Monsieur le procureur, cher Luc Frémiot,

Chers lauréats,

Mesdames, Messieurs,

Pour la deuxième édition de son prix, la délégation a été unanime à choisir, parmi ses quatre lauréats, Luc Frémiot, magistrat honoraire, ancien procureur de la République de Douai.

Luc Frémiot est, en effet, un interlocuteur fidèle de la délégation dans le cadre de ses travaux sur les violences conjugales. Très récemment, le 28 mai dernier, il a bien voulu partager avec la délégation son expertise précieuse en matière de lutte contre les violences faites aux femmes, dans cette période si particulière marquée par la recrudescence des signalements de violences liées au confinement.

Lors de cette audition, M. Frémiot soulignait très justement - je le cite -  « Paradoxalement, le confinement que nous venons tous de subir a permis à l'opinion de mieux appréhender le vécu de toutes ces femmes enfermées à longueur de journée avec un agresseur physique ou sexuel. (...) La réalité, c'est que le confinement est la triste situation de femmes qui vivent dans la camisole de force de l'emprise psychologique, qui les empêche d'accéder à des institutions, entrave leur liberté et les maintient sous le joug quotidien d'un agresseur ».

Ce constat a accompagné nos réflexions sur la crise sanitaire : c'est bien un « confinement sans fin » que vivent les victimes de violences conjugales.

Luc Frémiot avait déjà, il y a quelques années, accompagné le travail de la délégation sur les violences conjugales : il avait été entendu le 29 janvier 2015 dans le prolongement d'une visite de la délégation, le 25 novembre 2014, au Home des Rosati d'Arras, structure pionnière où sont accueillis des auteurs de violences conjugales.

Lors de cette audition, Luc Frémiot avait notamment plaidé pour la prise en charge des auteurs de violences. Il nous avait alertés en ces termes : « Ce qu'il faut bien comprendre, c'est que la violence est un phénomène dynamique. Plus on attend pour la traiter, plus celle-ci va prendre des proportions telles qu'à un moment donné, plus personne ne pourra la maîtriser ».

Il était également parmi nous il y a près d'un an, le 10 octobre 2019, lors de la célébration de notre vingtième anniversaire.

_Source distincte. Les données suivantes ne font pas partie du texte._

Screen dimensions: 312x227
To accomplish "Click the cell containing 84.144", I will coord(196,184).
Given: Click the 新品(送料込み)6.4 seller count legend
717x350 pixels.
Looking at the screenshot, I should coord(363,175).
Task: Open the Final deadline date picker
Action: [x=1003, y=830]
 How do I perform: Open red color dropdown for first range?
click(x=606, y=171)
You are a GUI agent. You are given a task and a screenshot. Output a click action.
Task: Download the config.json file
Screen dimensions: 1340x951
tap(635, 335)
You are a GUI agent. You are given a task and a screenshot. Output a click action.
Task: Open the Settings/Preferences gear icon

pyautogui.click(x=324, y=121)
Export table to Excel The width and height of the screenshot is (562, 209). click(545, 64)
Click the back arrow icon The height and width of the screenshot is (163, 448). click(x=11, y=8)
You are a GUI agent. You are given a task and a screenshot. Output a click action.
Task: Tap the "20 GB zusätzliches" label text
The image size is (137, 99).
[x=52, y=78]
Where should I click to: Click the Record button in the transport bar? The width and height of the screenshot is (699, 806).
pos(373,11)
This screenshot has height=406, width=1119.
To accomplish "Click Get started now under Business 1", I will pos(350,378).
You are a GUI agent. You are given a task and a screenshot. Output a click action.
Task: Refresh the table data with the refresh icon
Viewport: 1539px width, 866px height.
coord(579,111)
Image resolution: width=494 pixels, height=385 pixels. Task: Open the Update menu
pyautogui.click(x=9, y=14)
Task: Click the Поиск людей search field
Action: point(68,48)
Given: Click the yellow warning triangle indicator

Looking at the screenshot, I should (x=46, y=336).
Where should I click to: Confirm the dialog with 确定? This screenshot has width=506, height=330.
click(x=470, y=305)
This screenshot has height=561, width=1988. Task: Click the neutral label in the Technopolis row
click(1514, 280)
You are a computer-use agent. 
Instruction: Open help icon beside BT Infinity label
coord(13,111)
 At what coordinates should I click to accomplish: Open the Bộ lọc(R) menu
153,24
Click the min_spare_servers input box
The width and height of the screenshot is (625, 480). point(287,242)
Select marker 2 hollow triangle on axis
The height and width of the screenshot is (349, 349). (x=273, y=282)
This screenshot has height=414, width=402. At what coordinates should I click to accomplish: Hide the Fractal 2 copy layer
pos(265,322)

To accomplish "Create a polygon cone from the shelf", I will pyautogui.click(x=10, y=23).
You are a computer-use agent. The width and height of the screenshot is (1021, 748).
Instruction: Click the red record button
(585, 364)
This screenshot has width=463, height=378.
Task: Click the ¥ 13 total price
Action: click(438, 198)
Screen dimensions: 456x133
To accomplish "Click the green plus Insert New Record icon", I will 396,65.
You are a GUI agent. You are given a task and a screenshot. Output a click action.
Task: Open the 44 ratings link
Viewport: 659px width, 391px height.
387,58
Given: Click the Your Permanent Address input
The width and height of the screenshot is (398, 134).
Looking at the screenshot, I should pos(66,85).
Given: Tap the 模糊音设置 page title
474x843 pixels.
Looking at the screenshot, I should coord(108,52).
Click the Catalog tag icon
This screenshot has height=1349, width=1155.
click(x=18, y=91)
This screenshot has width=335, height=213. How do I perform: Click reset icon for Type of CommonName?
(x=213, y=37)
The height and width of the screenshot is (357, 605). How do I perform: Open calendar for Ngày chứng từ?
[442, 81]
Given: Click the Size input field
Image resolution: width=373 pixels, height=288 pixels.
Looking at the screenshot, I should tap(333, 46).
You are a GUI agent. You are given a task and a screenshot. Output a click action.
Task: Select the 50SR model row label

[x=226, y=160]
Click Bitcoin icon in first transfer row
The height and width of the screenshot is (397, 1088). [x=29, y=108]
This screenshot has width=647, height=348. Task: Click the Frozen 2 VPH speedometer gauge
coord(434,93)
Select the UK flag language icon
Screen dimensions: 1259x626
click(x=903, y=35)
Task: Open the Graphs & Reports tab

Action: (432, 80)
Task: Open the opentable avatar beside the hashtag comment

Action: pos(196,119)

Monsieur le procureur, nous connaissons, toutes et tous, votre engagement contre le fléau des violences conjugales, non seulement comme magistrat mais aussi comme écrivain. Votre expérience vous a en effet inspiré des essais, comme vos Confidences d'un magistrat qui voulait être libre , publiées en 2014 et qui retracent vos combats qualifiés de « solitaires ». Plus récemment, vous vous êtes tourné vers l'écriture de romans.

Vous avez toujours su exprimer, devant la délégation, de façon très explicite, pédagogique et documentée, les enjeux d'une politique pénale volontaire et efficace de lutte contre les violences.

Procureur à Douai, entre 2003 et 2010, vous aviez ainsi réussi à faire baisser le taux de récidive en matière de violences conjugales à 6 % en mettant en place des mesures innovantes pour lutter contre ces violences.

S'agissant plus particulièrement du fonctionnement de la chaîne judiciaire, vos alertes ont été très éclairantes pour nous, qu'il s'agisse des risques de la médiation pénale dans le contexte de violences ou de la nécessité de créer des unités de médecine légale au sein des juridictions. Vous vous êtes également prononcé en faveur de la suppression des « mains courantes », qui ne sont, je cite vos mots, que « des appels au secours qui restent sans écho ». Vous avez enfin défendu l'idée d'un contrôle judiciaire renforcé, intervenant à la fois sur les auteurs des violences et auprès des victimes.

C'est donc un immense honneur pour moi de vous remettre, Monsieur le procureur, cette médaille de la délégation, afin de saluer l'ensemble de votre engagement en faveur de la défense des femmes victimes de violences.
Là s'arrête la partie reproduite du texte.